Amazon has been sailing too close to the wind in India in an attempt to dominate the market for online retail, observers and market participants said. In the process the American multinational has, in effect, thumbed its nose at the policy-makers, whose ability to enforce rules and protect the little guy has been called into question.

The Indian government has crafted regulations, recrafted them, and clarified their meaning, all while Amazon uses every trick in the book to stymie the government in its plan to protect traders and consumers and help attain the vision of Atmanirbhar Bharat.

India has been cautious, and rightly so, in opening up the retail sector to Foreign Direct Investment (FDI) because the livelihood of millions of small traders is at stake. In the grocery segment alone, for instance, there are around 12 million mom-and-pop stores. It is only during the last 7-8 years that the retail sector has been slowly opened up for foreign investment, step-by-step and with stringent conditions. A free run for foreign retail giants like Amazon will sound the death knell for millions of these small traders.

In the retail sector, FDI is allowed in single-brand retail under the automatic route. It is also allowed in multi-brand retail but only with government approval and a lot of restrictions. The rules call for 50 percent of the total FDI money to be invested purely in the backend infrastructure. There are clauses for mandatory local sourcing of goods and services. Such entities cannot trade by the means of e-commerce and companies that have FDI can do multi-brand retail in only select states.

Rules are relatively easier on the e-commerce front. FDI is permitted in the pure marketplace model. However, it means that an e-commerce company can only provide a platform for third party buyers and sellers to come together and trade goods. It cannot buy, keep an inventory and sell the goods. Basically, it means that an entity with FDI or a foreign company cannot do e-commerce business under the inventory based model.

What Amazon has done

The FDI Policy of 2015 allowed 100 percent FDI in B2B e-commerce and not in B2C e-commerce. That meant entities like Amazon could not sell directly to the retail consumer. Therefore, they built complex structures to get around the law. One way was establishing B2B companies which were the recipients of large foreign investments from the likes of Amazon. In turn, these B2B companies were sellers on the online retail platform operated by Amazon. In effect, Amazon was able to carry on multi-brand retailing.

At the heart of Amazon’s quest is one of the largest untapped retail markets in the world—India. The US company is the unquestioned leader at home and it is head and shoulders above competition in Europe. China has shut out Amazon—its marketplace business was closed down last year—and that means India is vital to its growth ambitions. Which is why Amazon seems prepared to try any lengths to attain its aims in India, whose retail market with over 1.3 billion customers is projected to be worth $1.3 trillion by 2025.

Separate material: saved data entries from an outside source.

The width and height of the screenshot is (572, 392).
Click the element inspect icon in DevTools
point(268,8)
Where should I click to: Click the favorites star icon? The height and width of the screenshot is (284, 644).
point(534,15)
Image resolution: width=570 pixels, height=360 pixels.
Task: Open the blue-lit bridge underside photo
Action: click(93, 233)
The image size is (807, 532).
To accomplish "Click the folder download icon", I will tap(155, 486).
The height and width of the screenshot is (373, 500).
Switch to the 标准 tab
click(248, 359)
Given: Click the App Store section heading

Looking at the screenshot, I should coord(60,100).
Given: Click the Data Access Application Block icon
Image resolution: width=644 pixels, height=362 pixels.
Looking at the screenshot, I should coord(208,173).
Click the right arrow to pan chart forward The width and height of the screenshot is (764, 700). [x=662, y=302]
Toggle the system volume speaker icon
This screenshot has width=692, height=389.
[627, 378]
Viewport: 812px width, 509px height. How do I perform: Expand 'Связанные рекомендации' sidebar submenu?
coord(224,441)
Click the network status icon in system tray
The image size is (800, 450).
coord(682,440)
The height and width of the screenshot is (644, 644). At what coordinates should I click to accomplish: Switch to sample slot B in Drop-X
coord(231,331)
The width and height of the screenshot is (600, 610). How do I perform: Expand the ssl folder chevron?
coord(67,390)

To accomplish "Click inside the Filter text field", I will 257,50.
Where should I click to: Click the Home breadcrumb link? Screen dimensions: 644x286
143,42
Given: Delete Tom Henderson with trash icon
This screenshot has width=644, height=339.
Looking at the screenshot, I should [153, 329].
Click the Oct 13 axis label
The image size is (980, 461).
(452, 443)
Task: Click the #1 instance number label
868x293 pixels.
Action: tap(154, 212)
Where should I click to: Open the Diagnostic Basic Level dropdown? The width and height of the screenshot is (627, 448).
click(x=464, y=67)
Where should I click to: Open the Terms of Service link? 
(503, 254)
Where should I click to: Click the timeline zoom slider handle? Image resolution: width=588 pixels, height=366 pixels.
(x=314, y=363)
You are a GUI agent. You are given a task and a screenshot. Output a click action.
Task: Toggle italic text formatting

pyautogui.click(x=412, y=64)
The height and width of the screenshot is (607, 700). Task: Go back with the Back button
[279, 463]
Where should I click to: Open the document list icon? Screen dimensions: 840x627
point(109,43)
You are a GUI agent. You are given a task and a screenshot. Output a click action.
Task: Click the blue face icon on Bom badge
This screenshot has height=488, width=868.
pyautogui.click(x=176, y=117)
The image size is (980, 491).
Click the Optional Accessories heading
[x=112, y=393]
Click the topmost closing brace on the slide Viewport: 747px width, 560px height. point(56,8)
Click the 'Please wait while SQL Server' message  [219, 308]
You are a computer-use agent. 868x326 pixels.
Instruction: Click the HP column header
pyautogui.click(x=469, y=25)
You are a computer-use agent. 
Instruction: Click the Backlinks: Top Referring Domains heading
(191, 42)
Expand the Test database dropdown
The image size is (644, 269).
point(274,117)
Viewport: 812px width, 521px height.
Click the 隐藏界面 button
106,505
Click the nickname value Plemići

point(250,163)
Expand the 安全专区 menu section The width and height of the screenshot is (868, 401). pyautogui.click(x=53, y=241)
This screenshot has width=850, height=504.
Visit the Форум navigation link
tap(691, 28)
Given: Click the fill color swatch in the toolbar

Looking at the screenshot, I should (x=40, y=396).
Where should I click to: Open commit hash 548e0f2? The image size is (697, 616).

The Seattle-headquartered company claims to be running its business on a pure marketplace model. (Under this model, the platform itself cannot buy, keep an inventory and sell the goods). However, since it entered India in 2013, Amazon has circumvented government restrictions multiple times to indirectly carry on multi-brand retailing in India.

Amazon did not respond to a detailed questionnaire sent on November 2. This story will be updated once Amazon responds.

It was only in 2016 that the government for the first time introduced a stricter policy which specifically defined inventory-based and marketplace-based e-commerce models. While 100 percent FDI was permitted in the marketplace model of ecommerce it wasn’t permitted in inventory based e-commerce model.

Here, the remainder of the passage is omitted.